No.  The big difference is that we need to handle non-exact matches.
Not every possible offset exists at the lower levels - we need to grab
the previous pointer as soon as a key is larger than the offset to deal
with offsets that are inside the next node, and not the first one.

> Hmm, so we walk the tree from the top and update any references to a
> particular key. I'm wondering why we wouldn't/couldn't do something a
> bit more efficient (and cautious) like walk from the leaf up using the
> find_level bits, then stop once we update a key that is not a zero
> index..?
> 
> I guess find_level() itself has to do a top-down walk each go around
> since we don't have any up-pointers, so maybe that answers my question.
> ;)

Yes.  Your above suggestion was my first naive implementation until
I noticed it is very ineffcient.

> Perhaps a more robust cursor could help us optimize some of these
> cases in the future without bloating the tree, if warranted.

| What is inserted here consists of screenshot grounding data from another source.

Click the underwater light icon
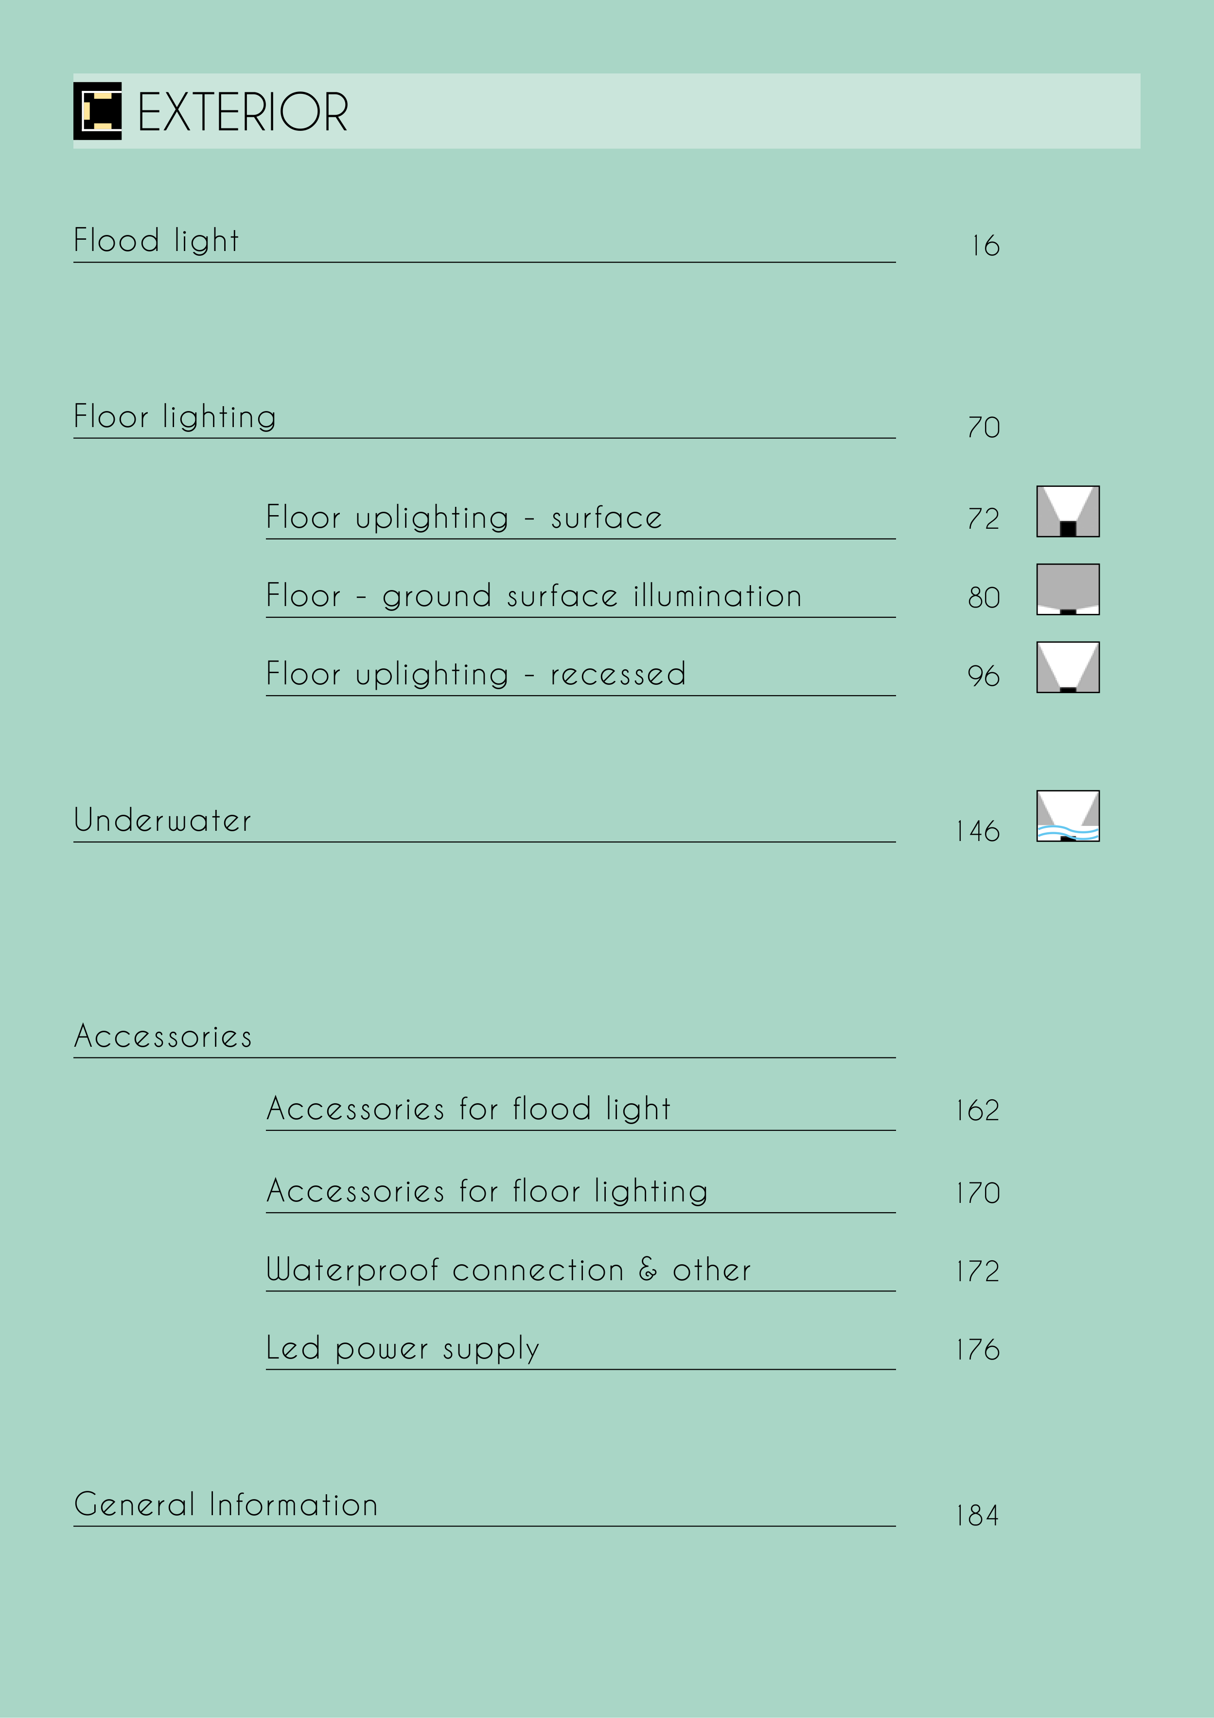The image size is (1214, 1718). 1067,816
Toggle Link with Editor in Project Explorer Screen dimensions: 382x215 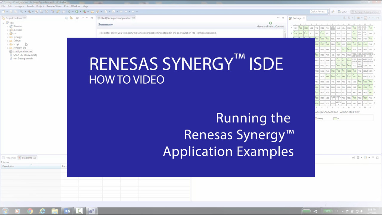point(71,18)
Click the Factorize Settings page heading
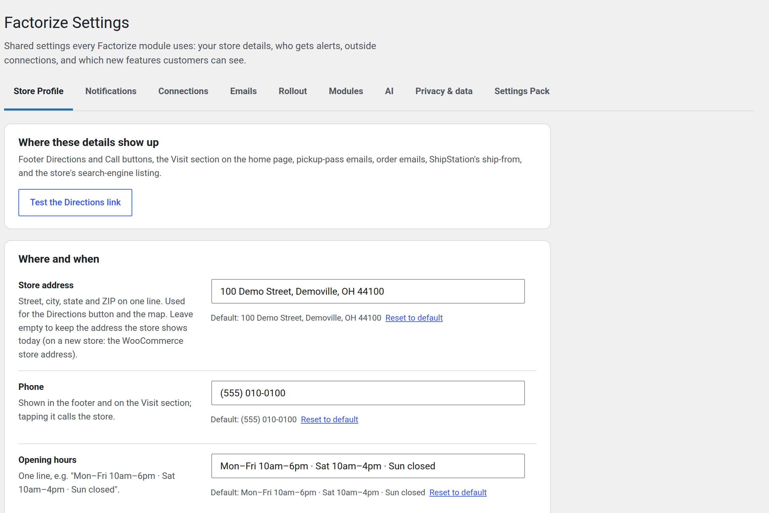The height and width of the screenshot is (513, 769). click(66, 23)
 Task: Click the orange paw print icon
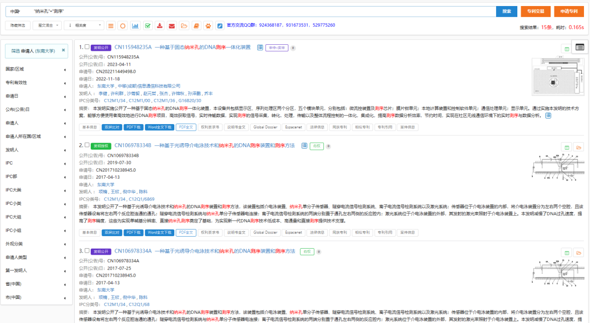[208, 26]
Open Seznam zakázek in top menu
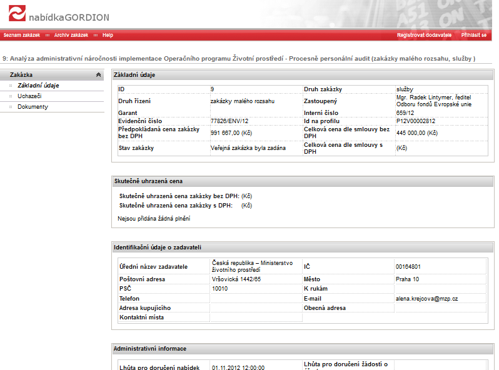499x370 pixels. [21, 35]
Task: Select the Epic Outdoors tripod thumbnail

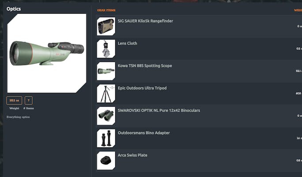Action: pos(106,93)
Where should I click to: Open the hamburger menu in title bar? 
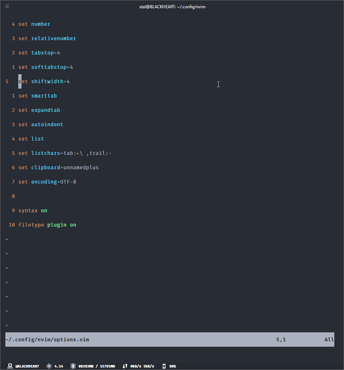coord(7,6)

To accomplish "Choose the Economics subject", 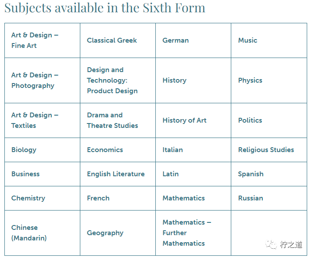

Such a cursor would have to track a node + offset for each level,
so we couldn't easily keep it on the stack and would have to introduce
a memory allocation.

> > +static struct xfs_iext_leaf *
> > +xfs_iext_split_leaf(
> > +	struct xfs_iext_cursor	*cur,
> > +	int			*nr_entries)
> > +{
> > +	struct xfs_iext_leaf	*leaf = cur->leaf;
> > +	struct xfs_iext_leaf	*new = kmem_zalloc(NODE_SIZE, KM_NOFS);
> > +	const int		nr_move = RECS_PER_LEAF / 2;
> > +	int			nr_keep = nr_move + (RECS_PER_LEAF & 1);
> > +	int			i;
> > +
> > +	/* for sequential append operations just spill over into the new node */
> > +	if (cur->pos == KEYS_PER_NODE) {
> > +		cur->leaf = new;
> > +		cur->pos = 0;
> > +		*nr_entries = 0;
> > +		goto done;
> > +	}
> 
> Hmm, this is called when nr_entries is RECS_PER_LEAF, which is currently
> 15. KEYS_PER_NODE is currently 16, so when will the above ever occur?
> Wouldn't cur->pos point to 15 on a sequential append?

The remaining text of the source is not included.